Ma ci interessa discutere il problema: che cosa significa che il processo lavorativo sociale si è, nella sussunzione reale, trasformato in processo sociale di valorizzazione, e viceversa? Che cosa significa che le forze produttive sociali sono state assorbite dal capitale e sono divenute forza produttiva del capitale? Significa due cose. La prima è che ci muoviamo sempre di più, quando consideriamo il carattere produttivo del lavoro, sulla stessa dimensione biopolitica sulla quale ci aveva condotto l’analisi del processo di sussunzione reale. Non sono forze “individuali” ma “sociali” quelle che operano produttivamente all’interno del processo lavorativo, all’interno “socialmente combinato” della macchina produttiva, meglio, “della fabbrica collettiva”.
Ma in più di questo (che già al punto I. avevamo cominciato a comprendere) qui, questa fabbrica collettiva, presupposto e risultato della produttività di operai conglomerati, è – seconda cosa – attraversata e riorganizzata dalla scienza, che è anch’essa incorporata al capitale ma che indica tuttavia uno sviluppo sempre più “astratto” delle potenze del lavoro.
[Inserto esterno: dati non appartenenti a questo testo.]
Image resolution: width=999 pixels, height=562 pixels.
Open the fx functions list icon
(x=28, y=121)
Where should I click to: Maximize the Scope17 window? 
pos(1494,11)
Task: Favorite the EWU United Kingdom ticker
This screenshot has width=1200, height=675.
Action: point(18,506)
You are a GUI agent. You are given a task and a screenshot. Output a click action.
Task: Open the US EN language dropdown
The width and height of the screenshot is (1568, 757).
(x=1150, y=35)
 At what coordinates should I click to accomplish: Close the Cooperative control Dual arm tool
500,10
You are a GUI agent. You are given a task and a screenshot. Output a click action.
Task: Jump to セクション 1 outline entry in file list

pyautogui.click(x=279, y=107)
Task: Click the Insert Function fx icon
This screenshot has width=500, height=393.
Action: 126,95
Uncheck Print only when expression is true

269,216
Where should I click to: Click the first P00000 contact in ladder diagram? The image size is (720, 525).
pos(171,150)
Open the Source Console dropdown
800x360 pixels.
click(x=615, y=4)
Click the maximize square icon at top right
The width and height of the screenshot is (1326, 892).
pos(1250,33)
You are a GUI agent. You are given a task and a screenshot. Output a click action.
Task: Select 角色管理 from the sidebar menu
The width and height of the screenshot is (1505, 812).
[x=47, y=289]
Circa dieci anni prima, nei Grundrisse tra il 1857 e il 1858, Marx aveva in maniera ancora più efficace (e con modi quasi idealisti) interpretato questo passaggio scientifico nello sviluppo del capitale, ponendo il General Intellect come indice finale del processo di sussunzione reale della società nel capitale e facendone balenare la potenza come erede rivoluzionario del proletariato. (Si trattava dunque di una Aufhebung che si basava sull’affermazione dell’assorbimento della vita nel capitale e quindi sulla negazione/inversione di quella subordinazione – Aufhebung dunque come soluzione della crisi del processo di socializzazione macchinica e sua trasformazione in egemonia del capitale cognitivo – così si congiungono, in maniera innovativa, processo lavorativo e processo di valorizzazione). Per concludere: la seconda considerazione che, lavorando sul Capitolo VI Inedito, può aiutarci ad avanzare nella formidabile “preveggente analisi” marxiana del presente, è dunque questo innesto della scienza e del lavoro cognitivo sul tetto dell’edificio capitalista costruito dalla sussunzione reale della società. Oggi si direbbe: dalla “messa a lavoro” dell’intera società nello sfruttamento della cooperazione lavorativa e della valorizzazione cognitiva alla determinazione di un nuovo soggetto rivoluzionario.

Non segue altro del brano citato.